Aim of the exercise.
Write out the data from its beginning through the line containing "click(92, 95)", with "thumbnail" swapped for "cover image" and everything else unchanged. Leave the pictures out of your answer.

Dataset records.
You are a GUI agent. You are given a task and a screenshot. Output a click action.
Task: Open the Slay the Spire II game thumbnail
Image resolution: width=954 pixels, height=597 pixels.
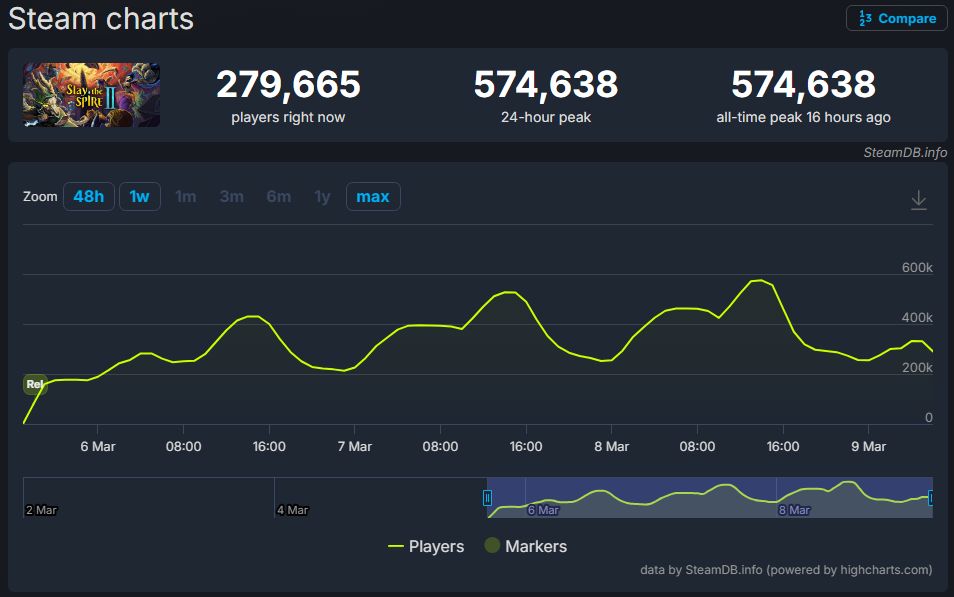click(92, 95)
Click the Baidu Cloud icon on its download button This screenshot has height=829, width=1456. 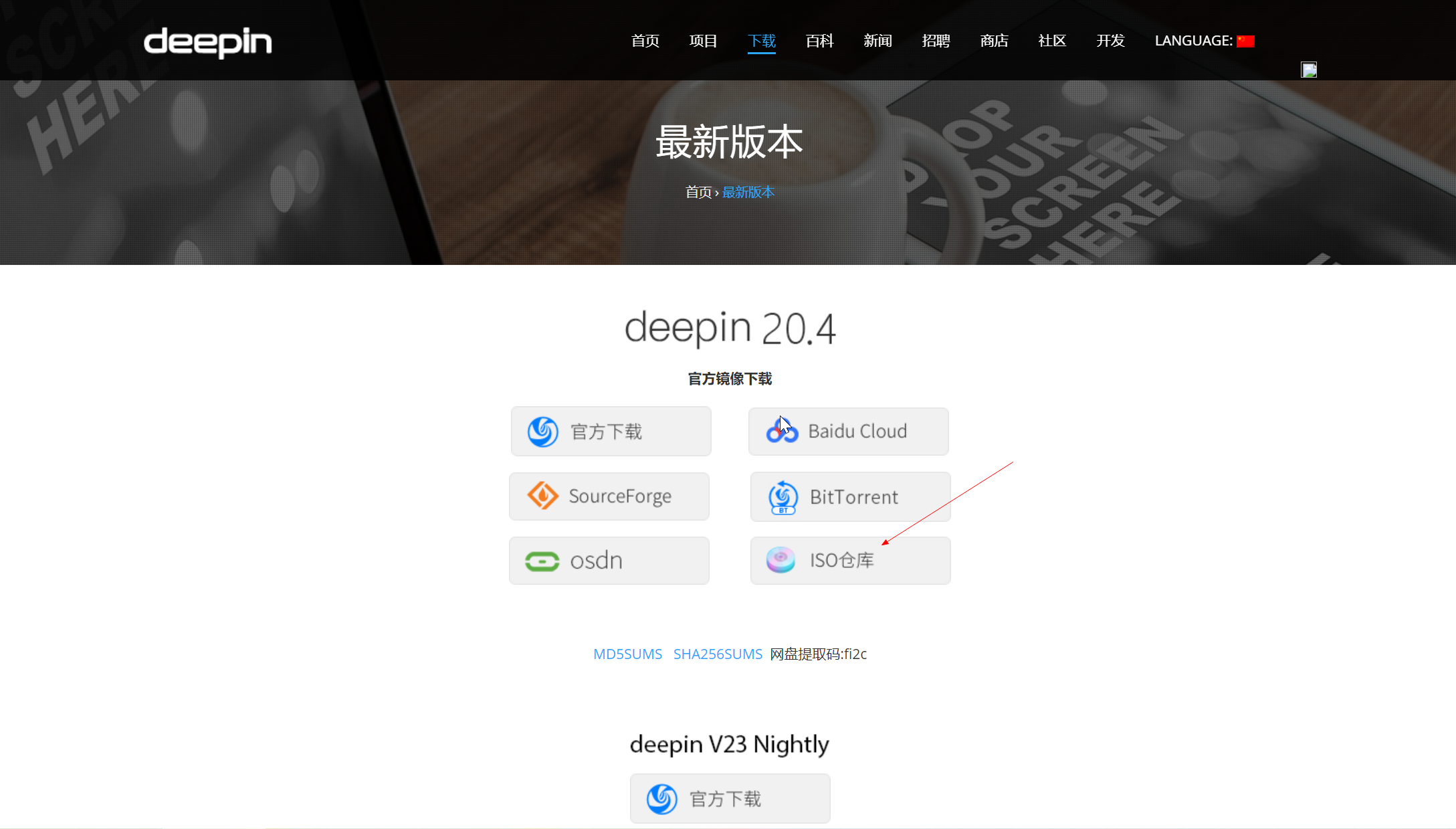[781, 431]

Problem solution.
You are a GUI agent. You are given a task and a screenshot. Output a click action.
Task: Open the Slay the Spire II game cover image
Image resolution: width=954 pixels, height=597 pixels.
click(92, 95)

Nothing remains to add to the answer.